What this task involves => Write out, word for word, every line in the data below from the one containing "Image resolution: width=1000" to the one containing "This screenshot has height=761, width=1495.", both of them included.
━━━ Dataset records
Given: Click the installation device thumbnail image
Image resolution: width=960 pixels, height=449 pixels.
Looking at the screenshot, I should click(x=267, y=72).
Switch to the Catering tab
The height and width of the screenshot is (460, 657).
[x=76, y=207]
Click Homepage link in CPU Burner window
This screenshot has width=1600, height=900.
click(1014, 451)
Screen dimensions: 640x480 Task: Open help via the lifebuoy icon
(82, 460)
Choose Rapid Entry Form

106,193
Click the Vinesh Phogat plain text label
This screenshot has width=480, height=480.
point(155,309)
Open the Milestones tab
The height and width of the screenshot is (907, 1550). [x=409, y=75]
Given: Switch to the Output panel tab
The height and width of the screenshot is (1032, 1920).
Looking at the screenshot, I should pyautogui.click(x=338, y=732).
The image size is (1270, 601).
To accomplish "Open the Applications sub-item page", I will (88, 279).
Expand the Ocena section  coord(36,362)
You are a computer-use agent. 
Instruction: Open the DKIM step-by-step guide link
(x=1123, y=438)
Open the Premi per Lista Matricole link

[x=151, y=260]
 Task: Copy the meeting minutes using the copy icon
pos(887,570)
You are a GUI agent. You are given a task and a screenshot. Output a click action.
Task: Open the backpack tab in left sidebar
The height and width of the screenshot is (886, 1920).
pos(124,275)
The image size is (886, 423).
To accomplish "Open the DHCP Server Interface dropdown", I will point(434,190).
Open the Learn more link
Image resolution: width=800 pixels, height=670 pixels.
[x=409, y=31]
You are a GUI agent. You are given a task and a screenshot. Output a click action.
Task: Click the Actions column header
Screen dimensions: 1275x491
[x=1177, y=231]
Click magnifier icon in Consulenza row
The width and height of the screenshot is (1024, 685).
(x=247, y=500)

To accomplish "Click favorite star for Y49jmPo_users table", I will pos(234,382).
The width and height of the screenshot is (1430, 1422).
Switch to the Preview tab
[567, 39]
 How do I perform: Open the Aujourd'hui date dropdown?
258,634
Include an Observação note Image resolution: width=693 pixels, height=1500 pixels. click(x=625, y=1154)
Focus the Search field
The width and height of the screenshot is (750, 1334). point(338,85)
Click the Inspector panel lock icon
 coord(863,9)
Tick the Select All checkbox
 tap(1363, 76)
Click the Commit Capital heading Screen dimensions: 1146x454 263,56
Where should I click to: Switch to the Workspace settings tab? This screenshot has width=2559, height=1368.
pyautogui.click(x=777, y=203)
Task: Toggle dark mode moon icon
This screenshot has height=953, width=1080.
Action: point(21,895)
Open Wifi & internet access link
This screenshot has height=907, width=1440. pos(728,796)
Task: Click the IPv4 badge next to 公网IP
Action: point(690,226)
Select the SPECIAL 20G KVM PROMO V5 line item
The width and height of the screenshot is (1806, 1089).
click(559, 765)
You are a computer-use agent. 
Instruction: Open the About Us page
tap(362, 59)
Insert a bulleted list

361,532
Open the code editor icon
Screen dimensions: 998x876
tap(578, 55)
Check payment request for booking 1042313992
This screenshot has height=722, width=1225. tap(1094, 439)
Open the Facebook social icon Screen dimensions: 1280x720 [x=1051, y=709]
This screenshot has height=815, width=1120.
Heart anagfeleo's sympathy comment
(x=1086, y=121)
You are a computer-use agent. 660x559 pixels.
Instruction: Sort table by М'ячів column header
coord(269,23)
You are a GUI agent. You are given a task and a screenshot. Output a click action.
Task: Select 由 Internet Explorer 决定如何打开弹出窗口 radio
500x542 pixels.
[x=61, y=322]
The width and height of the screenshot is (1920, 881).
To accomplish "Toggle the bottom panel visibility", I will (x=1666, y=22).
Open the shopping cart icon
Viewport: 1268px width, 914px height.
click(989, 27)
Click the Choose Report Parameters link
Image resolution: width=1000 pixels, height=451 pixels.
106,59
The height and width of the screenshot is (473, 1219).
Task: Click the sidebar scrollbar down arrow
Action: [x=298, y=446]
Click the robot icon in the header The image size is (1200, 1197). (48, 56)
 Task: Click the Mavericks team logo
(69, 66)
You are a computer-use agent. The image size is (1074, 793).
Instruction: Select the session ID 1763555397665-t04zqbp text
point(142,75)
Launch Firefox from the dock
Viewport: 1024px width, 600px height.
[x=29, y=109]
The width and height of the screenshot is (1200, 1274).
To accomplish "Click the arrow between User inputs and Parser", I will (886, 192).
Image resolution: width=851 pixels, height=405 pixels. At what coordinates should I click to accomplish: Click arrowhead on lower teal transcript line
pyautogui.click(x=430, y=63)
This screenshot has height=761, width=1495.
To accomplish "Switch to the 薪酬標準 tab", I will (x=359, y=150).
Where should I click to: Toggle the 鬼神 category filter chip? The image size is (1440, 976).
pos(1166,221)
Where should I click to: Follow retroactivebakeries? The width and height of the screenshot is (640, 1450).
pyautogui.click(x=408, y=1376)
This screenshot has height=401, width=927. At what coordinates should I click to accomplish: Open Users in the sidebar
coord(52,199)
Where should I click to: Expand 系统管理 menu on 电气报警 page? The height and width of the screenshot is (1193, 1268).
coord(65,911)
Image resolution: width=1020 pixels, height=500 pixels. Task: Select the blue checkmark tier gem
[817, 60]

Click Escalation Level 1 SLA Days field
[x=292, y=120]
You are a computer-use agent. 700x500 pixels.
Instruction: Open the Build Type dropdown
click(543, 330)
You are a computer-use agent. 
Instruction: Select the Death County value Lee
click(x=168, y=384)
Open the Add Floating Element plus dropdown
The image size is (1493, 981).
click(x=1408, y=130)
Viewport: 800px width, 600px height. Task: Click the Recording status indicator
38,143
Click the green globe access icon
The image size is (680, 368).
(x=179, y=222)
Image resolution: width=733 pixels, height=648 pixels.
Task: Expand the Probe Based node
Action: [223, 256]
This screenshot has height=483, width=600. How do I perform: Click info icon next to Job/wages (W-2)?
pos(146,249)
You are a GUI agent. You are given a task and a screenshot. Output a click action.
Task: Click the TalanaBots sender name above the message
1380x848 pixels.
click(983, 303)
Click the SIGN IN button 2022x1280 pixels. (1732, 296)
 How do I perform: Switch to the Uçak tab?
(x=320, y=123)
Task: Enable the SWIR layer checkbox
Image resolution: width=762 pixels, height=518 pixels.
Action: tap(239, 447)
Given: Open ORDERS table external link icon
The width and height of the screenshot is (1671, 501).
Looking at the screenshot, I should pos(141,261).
━━━━━━
Solution for this problem =>
Image resolution: width=1000 pixels, height=451 pixels.
106,59
The height and width of the screenshot is (473, 1219).
Task: Click the sidebar scrollbar down arrow
Action: [x=298, y=446]
Click the robot icon in the header The image size is (1200, 1197). (48, 56)
 Task: Click the Mavericks team logo
(69, 66)
You are a computer-use agent. The image size is (1074, 793).
Instruction: Select the session ID 1763555397665-t04zqbp text
point(142,75)
Launch Firefox from the dock
Viewport: 1024px width, 600px height.
[x=29, y=109]
The width and height of the screenshot is (1200, 1274).
To accomplish "Click the arrow between User inputs and Parser", I will (886, 192).
Image resolution: width=851 pixels, height=405 pixels. At what coordinates should I click to accomplish: Click arrowhead on lower teal transcript line
pyautogui.click(x=430, y=63)
This screenshot has height=761, width=1495.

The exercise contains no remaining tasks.